She hangs up the phone before Agatha can say anything stupid in response to that.
---
Agatha could get lost in the Strand – and has, multiple times when she first moved to the city – but Rio seems to know her way around backwards and forwards. She informs Agatha when they meet (Rio’s dressed appropriately for the weather this time, in a red scarf and her incredibly gay Dickies jacket) that she needs to get a few gifts for her friends at the Whole Foods where she works, so they wander the first floor for a while, Rio accumulating tchotchkes in her arms. Agatha splits from her to peruse the rare books floor while she pays, and they catch back up in – predictably – the historical fiction section.
“Have you ever been on a bookstore date?” Rio asks. Agatha shakes her head, engrossed in the inside flap of the newest Erik Larson book. Rio yanks it from her hands.
“It’s where you pick out a book for a person,” she explains, dragging her finger along the spines of the books at eye level, “and they pick out one for you. Blind.”
“What makes this a date?”
“Well, Agatha,” she says suggestively, rolling her eyes, “when a woman and a woman love each other very much…”
“Okay, Jesus.” Agatha shoves her hands under her arms. Her fingers keep twitching the same way they did last night, right before she kissed Rio on the mouth. In other words, she needs to get this under control. “What, do you want to… bookstore-date me?”
“Yes,” Rio says simply. “Ten minutes.

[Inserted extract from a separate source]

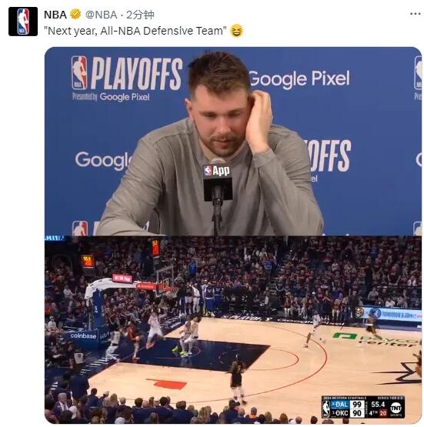Click the NBA Playoffs logo in video
Screen dimensions: 424x427
point(127,74)
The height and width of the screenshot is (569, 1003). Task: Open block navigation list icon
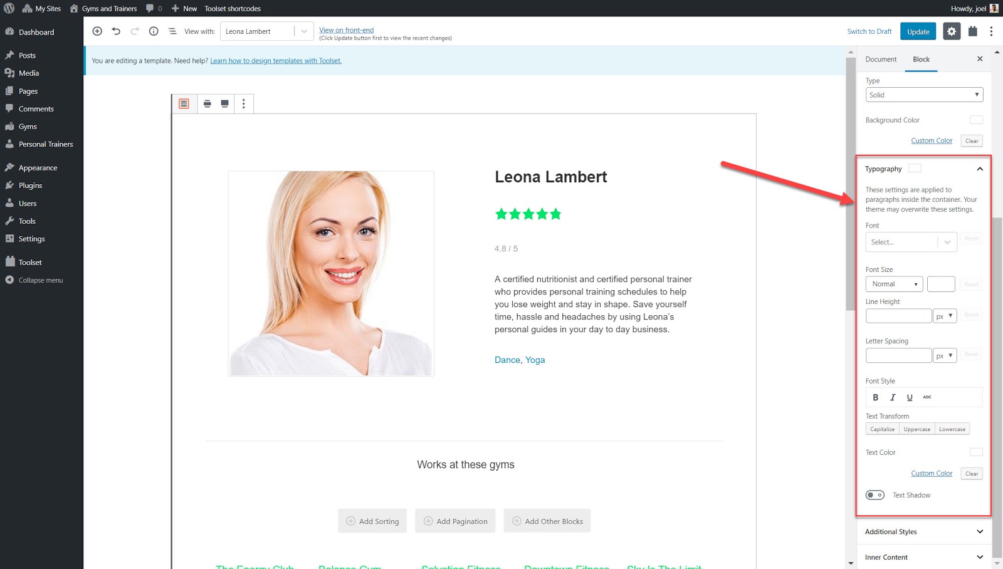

Meet me by the coffee counter.”
Ten minutes is not hardly enough time to pick out a suitable book recommendation for Rio Vidal, who, despite being a weirdly open person, has obscure enough interests that Agatha can’t seem to translate. She settles on an illustrated oversized book about the meanings of flowers, thinking of the wisteria tattoo she had seen on Rio’s collarbone the night before. She thinks about it so hard she almost cracks the book’s spine.
Rio meets her at the coffee counter ten minutes later on the dot, a paper bag swinging from her hands. “Here,” she says, thrusting it into Agatha’s face without preamble.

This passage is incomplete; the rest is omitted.